О значении древнего Фасиса свидетельствуют и следы субколонизационного процесса на предполагаемой хоре Фасиса, главным образом вдоль течения р.Рио-ни. Так, на левом берегу Риони, в Симагре, в 12-14 км от побережья, было раскопано пригородное поселение — усадьба, которая существовала с середины VI в. по середину V в.39 В основном слое Симагре есть свайные сооружения, в которых содержится большое число ионийской керамики. По справедливому мнению Г.К.Шамба, эти сооружения относятся к возникшему самостоятельно, в стороне от местного населения, греческому поселению, основанному в указанный период.40 Причем эта субколонизация носила мирный характер, поскольку судя по раскопкам Т.К.Микеладзе, вокруг него существовали многочисленные синхронные местные поселения.

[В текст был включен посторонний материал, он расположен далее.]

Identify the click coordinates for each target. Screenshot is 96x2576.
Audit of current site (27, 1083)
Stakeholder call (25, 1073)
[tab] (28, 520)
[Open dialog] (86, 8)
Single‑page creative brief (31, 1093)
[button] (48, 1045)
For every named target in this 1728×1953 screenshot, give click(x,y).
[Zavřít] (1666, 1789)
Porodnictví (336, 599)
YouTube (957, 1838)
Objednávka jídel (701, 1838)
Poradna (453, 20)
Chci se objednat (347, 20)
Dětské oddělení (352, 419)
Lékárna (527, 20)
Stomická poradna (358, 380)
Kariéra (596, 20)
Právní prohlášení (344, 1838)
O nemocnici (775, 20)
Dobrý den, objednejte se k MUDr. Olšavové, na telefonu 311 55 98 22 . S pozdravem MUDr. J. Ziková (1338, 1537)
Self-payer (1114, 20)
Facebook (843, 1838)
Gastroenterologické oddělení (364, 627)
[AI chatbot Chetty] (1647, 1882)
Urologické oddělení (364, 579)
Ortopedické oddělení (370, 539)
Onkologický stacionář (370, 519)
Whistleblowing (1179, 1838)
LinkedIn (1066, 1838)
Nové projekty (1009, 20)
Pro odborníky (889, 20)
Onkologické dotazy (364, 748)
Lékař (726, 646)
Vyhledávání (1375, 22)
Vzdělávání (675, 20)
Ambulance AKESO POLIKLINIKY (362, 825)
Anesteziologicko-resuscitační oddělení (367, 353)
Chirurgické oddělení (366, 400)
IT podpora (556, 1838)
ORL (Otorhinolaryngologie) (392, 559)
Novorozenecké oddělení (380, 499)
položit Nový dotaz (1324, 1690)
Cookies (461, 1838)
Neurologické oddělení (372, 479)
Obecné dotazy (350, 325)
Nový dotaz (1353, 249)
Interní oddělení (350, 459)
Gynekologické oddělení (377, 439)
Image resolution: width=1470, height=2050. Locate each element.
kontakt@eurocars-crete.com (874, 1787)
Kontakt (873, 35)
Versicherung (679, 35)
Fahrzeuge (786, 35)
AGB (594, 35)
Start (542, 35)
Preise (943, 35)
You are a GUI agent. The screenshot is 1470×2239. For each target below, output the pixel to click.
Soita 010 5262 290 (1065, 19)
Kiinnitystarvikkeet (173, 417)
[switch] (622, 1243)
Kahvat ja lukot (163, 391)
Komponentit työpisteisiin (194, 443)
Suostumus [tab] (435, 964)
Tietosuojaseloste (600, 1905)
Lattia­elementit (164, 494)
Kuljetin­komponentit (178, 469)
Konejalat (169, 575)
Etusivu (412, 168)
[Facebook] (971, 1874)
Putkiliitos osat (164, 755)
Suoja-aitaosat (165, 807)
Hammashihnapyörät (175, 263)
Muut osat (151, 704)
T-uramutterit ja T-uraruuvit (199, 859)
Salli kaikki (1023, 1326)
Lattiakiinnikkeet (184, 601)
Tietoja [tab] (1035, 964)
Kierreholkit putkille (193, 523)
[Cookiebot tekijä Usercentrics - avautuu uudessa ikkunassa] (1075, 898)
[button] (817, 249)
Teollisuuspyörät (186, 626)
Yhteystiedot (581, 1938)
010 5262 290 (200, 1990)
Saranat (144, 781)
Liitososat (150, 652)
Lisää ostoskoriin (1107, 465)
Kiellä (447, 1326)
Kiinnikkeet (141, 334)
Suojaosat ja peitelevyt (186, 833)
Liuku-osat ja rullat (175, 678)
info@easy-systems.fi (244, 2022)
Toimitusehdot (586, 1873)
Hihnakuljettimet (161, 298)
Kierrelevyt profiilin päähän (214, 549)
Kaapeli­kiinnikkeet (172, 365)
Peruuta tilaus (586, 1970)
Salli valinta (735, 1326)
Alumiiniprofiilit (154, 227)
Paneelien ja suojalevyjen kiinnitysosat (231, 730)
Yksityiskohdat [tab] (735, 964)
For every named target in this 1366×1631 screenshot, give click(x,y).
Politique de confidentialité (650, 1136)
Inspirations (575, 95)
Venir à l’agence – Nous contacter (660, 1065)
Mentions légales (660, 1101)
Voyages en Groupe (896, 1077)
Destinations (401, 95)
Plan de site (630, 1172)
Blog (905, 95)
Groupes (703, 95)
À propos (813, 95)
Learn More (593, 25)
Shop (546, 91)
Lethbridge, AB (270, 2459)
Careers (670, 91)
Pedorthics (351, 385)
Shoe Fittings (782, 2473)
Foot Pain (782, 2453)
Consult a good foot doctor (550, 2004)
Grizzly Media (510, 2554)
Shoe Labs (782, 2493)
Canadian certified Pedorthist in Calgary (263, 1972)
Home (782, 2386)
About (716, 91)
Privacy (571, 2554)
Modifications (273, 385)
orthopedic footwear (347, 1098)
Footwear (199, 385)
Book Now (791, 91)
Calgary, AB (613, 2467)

О греческом городе Гюенос, идентифицированном с поселением в Очамчирской бухте, в устье р. Джикумыр, впервые упоминает Псевдо-Скилак (81). Следует, вслед за другими исследователями, согласиться с версией Т.С.Каухчишвили, что упоминаемый Помпонием Мелой Суспш, основанный греческими купцами (Ы10; ср. Cygnus у Плиния, — VI .13.14) является испорченным именем Гюенос.41
По археологическим данным, поселение в Очамчирской бухте возникло не позднее первой половины VI в. Поселение было основано ионийцами на равнинной незаселенной местными части берега. Основатели вырубили лес и сожгли его (об этом свидетельствуют зола, уголь и обоженные стволы деревьев на стыке материка и слоя первого периода жизни поселения), подготовив место для поселения. Судя по археологическим данным, существовавшие в окрестностях Гюеноса местные поселения с самого раннего периода жизни греков активно включились в городскую жизнь, и, возможно, в самом Гюеносе проживала часть местного населения. Во всяком случае, жители Моквинского поселения (р. Моква протекает в районе Очамчи-ры) покинули свое поселение почти синхронно с началом греческой колонизации, и поселились поблизости от Гюеноса, если не в внутри него.42
В начале IV в. жизнь в городе внезапно прекращается. Археологические данные не дают нам ответ на вопрос о причинах этих событий. Либо греки эвакуировались куда-то, либо поселение было куда-то перенесено (и это кажется более вероятным, учитывая примеры из греческой и римской истории Восточного Причерноморья — Торик, Фасис, Диоскуриада/Себастополис, Питиунт, т.д.), и его еще предстоит найти в ходе дальнейших археологических исследований.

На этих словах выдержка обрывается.